---------- Text section

Warmer winters, hotter summers.

By Richard Hanners

Blue Mountain Eagle

Published on October 31, 2017 3:58PM


Adults who joined middle and high school students in the John Day Fire Hall to hear a presentation on climate change Oct. 26 were asked if they had personal experiences with climate change.

Adele Cerny, a resident of Bear Valley since 1978, described how winter temperatures commonly dipped to 40 below zero and snow accumulated to four feet. She recalled telling her students at Seneca School, “OK, it’s warmed up to zero, you can go out to play.”

“We don’t get that anymore – maybe a foot of snow and 20 below,” Cerny said.

A woman in the audience said she’s seen warmer temperatures in the 45 years she’s lived in Grant County. Water tanks for livestock don’t freeze up anymore, and 100-degree summer days were unheard of until now, she said.

“I don’t need to use chains on the highway in winter,” she said.

Eric Means, a computer engineer from the Beaverton area, said he installed air conditioning at his home for the first time this past summer. He said he was an avid skier and fisherman, and both activities were threatened by climate change.

“That was what motivated me to get involved in preventing climate change,” he said.

Means joined Brian Ettling to lead the local presentation. Both are members of the Citizens’ Climate Lobby, a nonpartisan nonprofit organization with thousands of volunteers across the United States who meet with members of Congress and their staffs, submit letters to officials and opinion pieces to media and hold public meetings in an effort to effect political change.

The goal is to rein in carbon dioxide emissions and prevent global climate change, and their focus is on reducing consumption of fossil fuels, such as coal.

Ettling, who has appeared on the Comedy Central television network, presented a slide show about impacts to Crater Lake National Park, where he has worked as a park ranger. Air and lake water temperatures at the park have increased 5 degrees, and winter snowpack has fallen from around 500 inches to as low as 196 inches two years ago, he said.

Crater Lake is isolated from other watersheds and dependent on area snowfall, Ettling said. Western states obtain 75 percent of their water from snowpack, and states that rely on snowpack produce about 75 percent of the nation’s fresh fruit, he said.

Across the U.S., spring snowpack has declined by 60 percent since 1950, Ettling said. Declining snowpack means lower streamflows, which creates conflicts between fishermen, irrigators and other water users.

The Citizens’ Climate Lobby has a simple plan to cut back on the use of fossil fuels – impose a $15 fee on every ton of carbon dioxide emitted, with all the collected money going to U.S. households as a dividend.

--------------------

> [Challenge A] According to Ettling in the climate change article, by how much has spring snowpack across the U.S. declined since 1950?
> [Challenge B] Write the next few paragraphs of the climate change article, picking up after its last paragraph.

---------- Source material

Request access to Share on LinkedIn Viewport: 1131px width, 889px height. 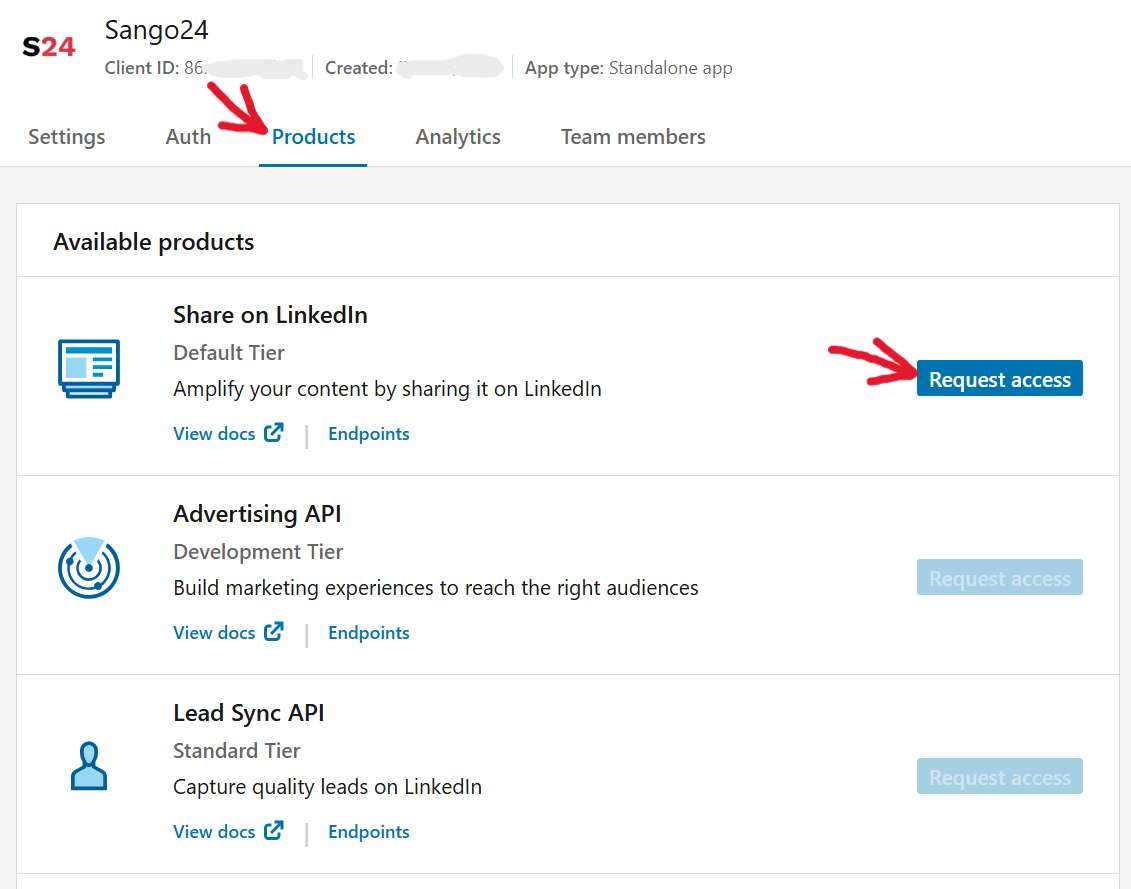[999, 378]
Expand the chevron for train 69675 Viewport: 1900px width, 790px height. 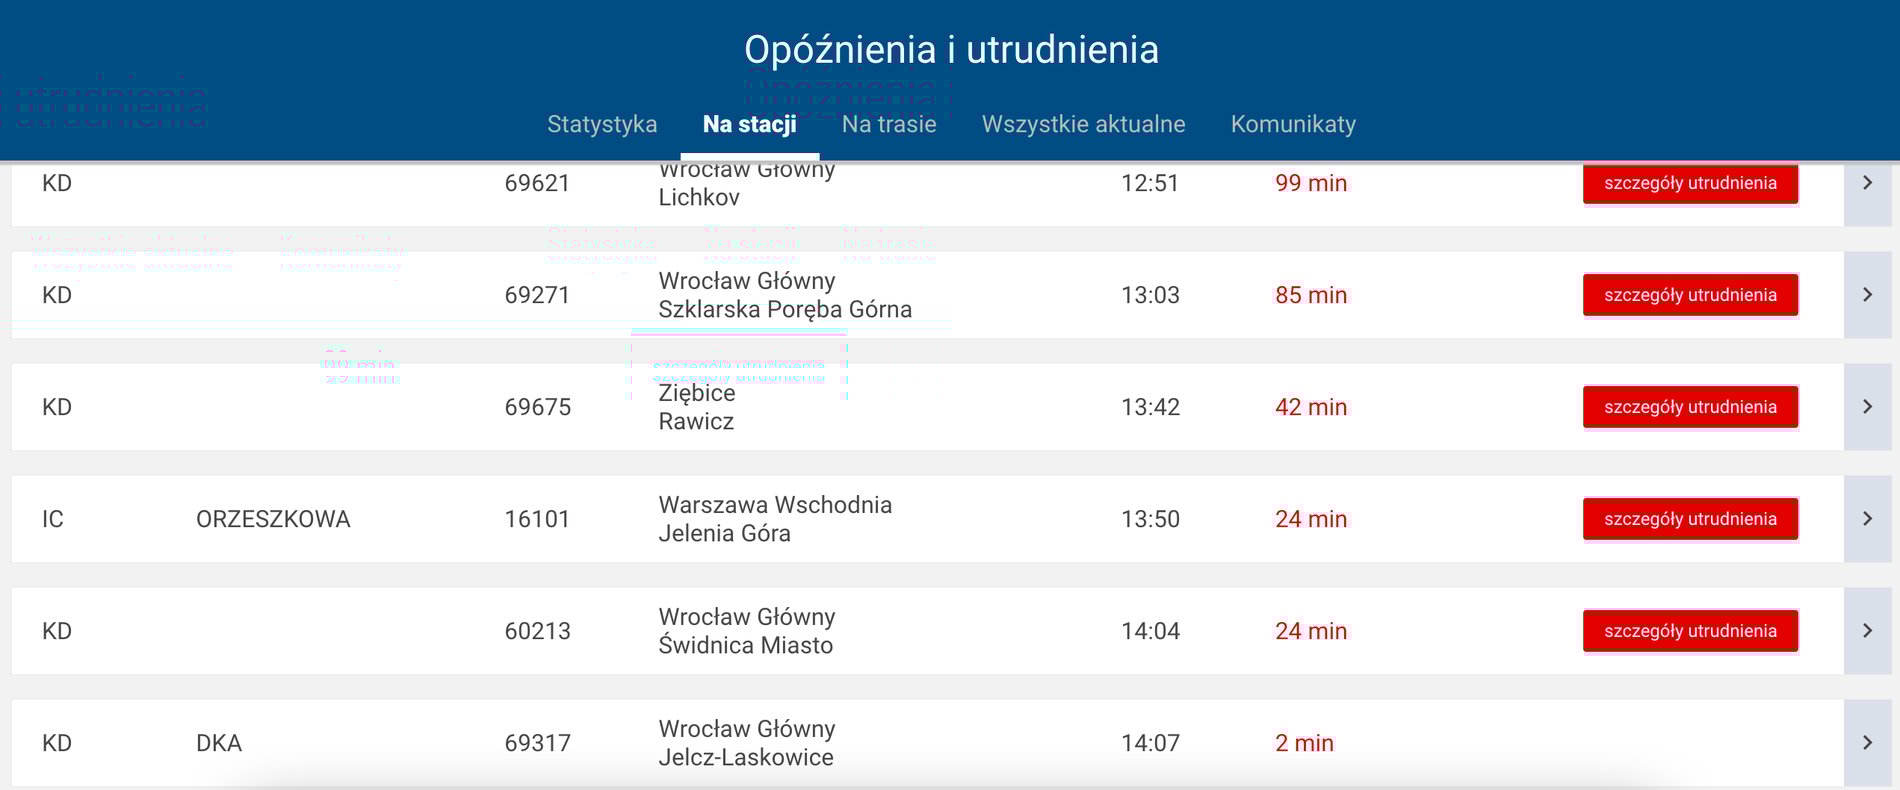point(1867,407)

--------------------

> [Expected output A] It has declined by 60 percent.

> [Expected output B]
According to Regional Economic Models Inc., the group’s plan could result in a 52 percent reduction in U.S. greenhouse gases, creating 2.8 million new jobs in the U.S. economy, and avoiding 230,000 premature deaths.

“This plan will not add to the federal deficit or increase the size of government,” Ettling said.

Ettling said the Citizens’ Climate Lobby would like to see fossil fuel usage replaced by alternative energy sources, such as solar and wind, but the organization has taken a neutral position on nuclear power. When asked about “clean coal,” Ettling replied, “It doesn’t exist.”

Another political group, Renew Oregon, proposes a cap and price plan to reduce fossil fuel usage. Entities that emit 25,000 tons or more of greenhouse gases – equivalent to burning 133 train cars of coal – would be required to purchase at auction a state permit for each ton of carbon dioxide emitted.

The proposed initial price would be $16 per ton, but the number of state permits would shrink each year, lowering the overall cap and driving up demand – and therefore price – for each permit.

Revenue from the permit fees would be reinvested in clean energy solutions for communities across Oregon – such as lowering the cost of solar panels, helping low-income households retrofit their homes, helping farmers pay for advanced irrigation systems and assisting cities and towns with transit options.

According to Renew Oregon literature available at the Oct. 26 presentation, 10 states have successfully used cap and invest programs. California, for example, is part of the North American Carbon Market, which includes the Canadian provinces of Quebec and Ontario.

California has cut emissions while growing its economy, Renew Oregon states – the state has invested $3.2 billion in clean energy solutions and cleaner transportation.